**YOUR GOAL**
Could you give again exactly, and only, the lines from the one holding "Task: Close the" through the end of the data, both ends included, with pictures left out?

== Segment start ==

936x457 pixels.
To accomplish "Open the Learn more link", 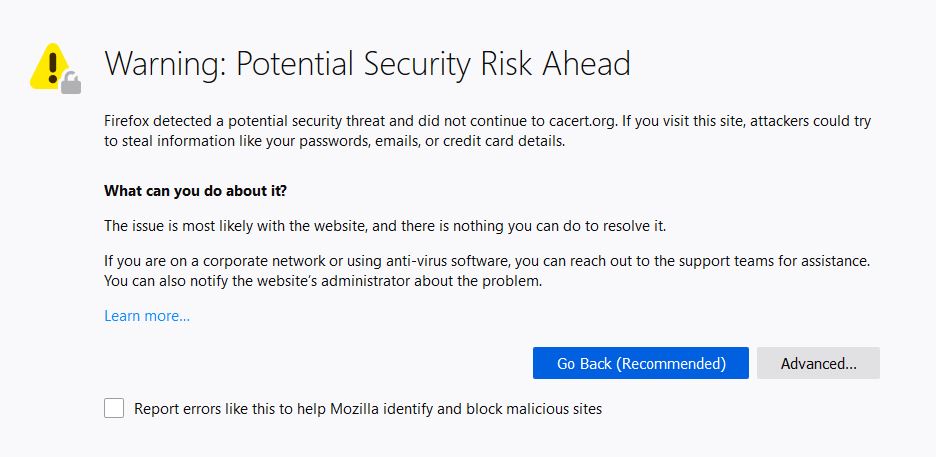I will (147, 316).
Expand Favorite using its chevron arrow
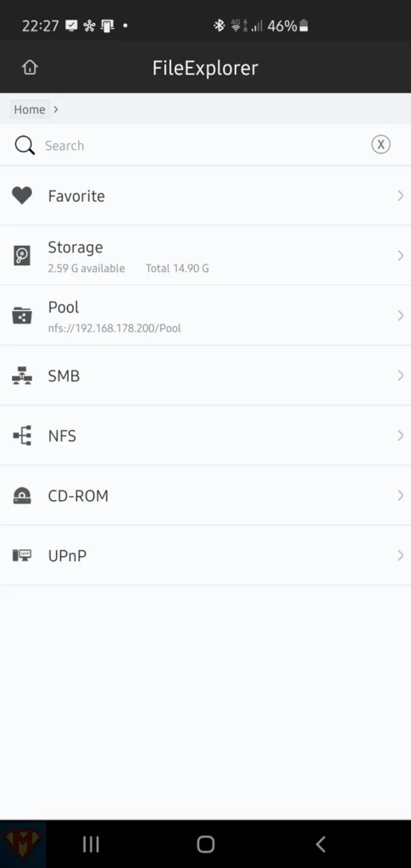The height and width of the screenshot is (868, 411). click(x=400, y=196)
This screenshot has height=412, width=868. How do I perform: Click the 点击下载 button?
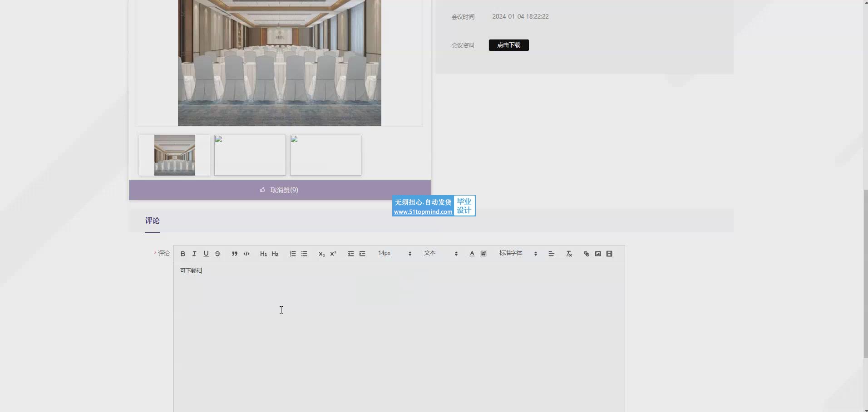click(508, 45)
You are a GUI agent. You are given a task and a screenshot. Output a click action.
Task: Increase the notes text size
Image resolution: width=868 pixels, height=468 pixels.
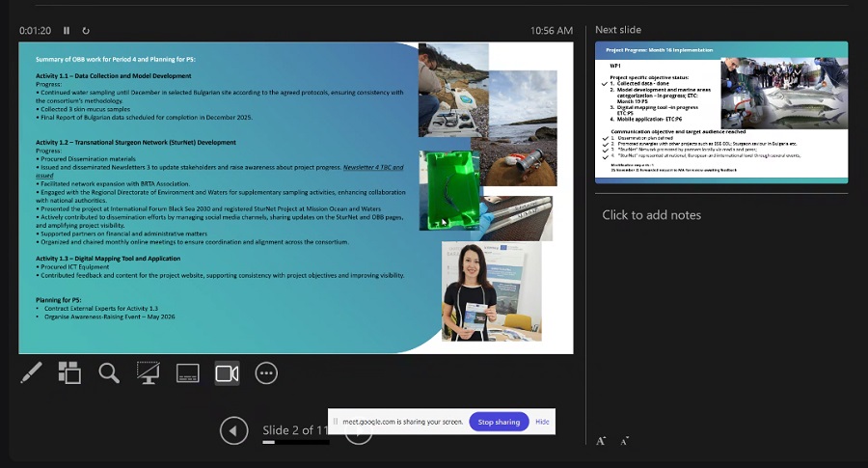pos(601,441)
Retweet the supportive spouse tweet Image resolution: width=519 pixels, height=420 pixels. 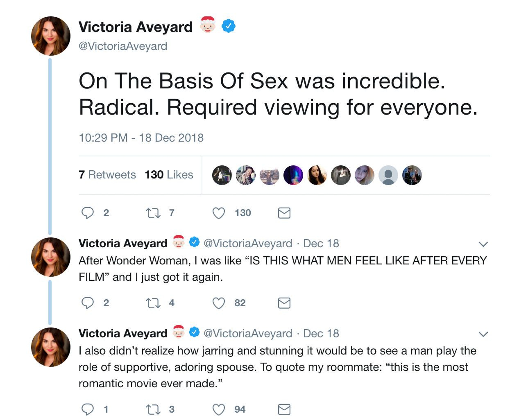(153, 409)
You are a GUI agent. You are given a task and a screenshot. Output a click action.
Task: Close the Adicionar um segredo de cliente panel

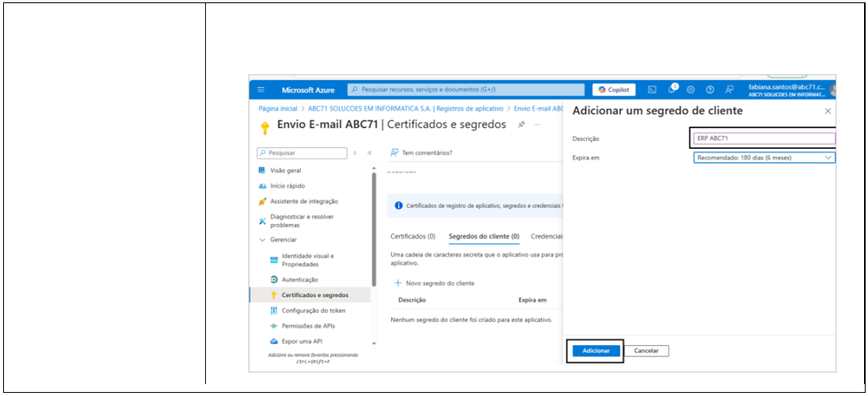828,112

== Segment end ==

**ANSWER SPACE**
Task: Close the Adicionar um segredo de cliente panel

828,112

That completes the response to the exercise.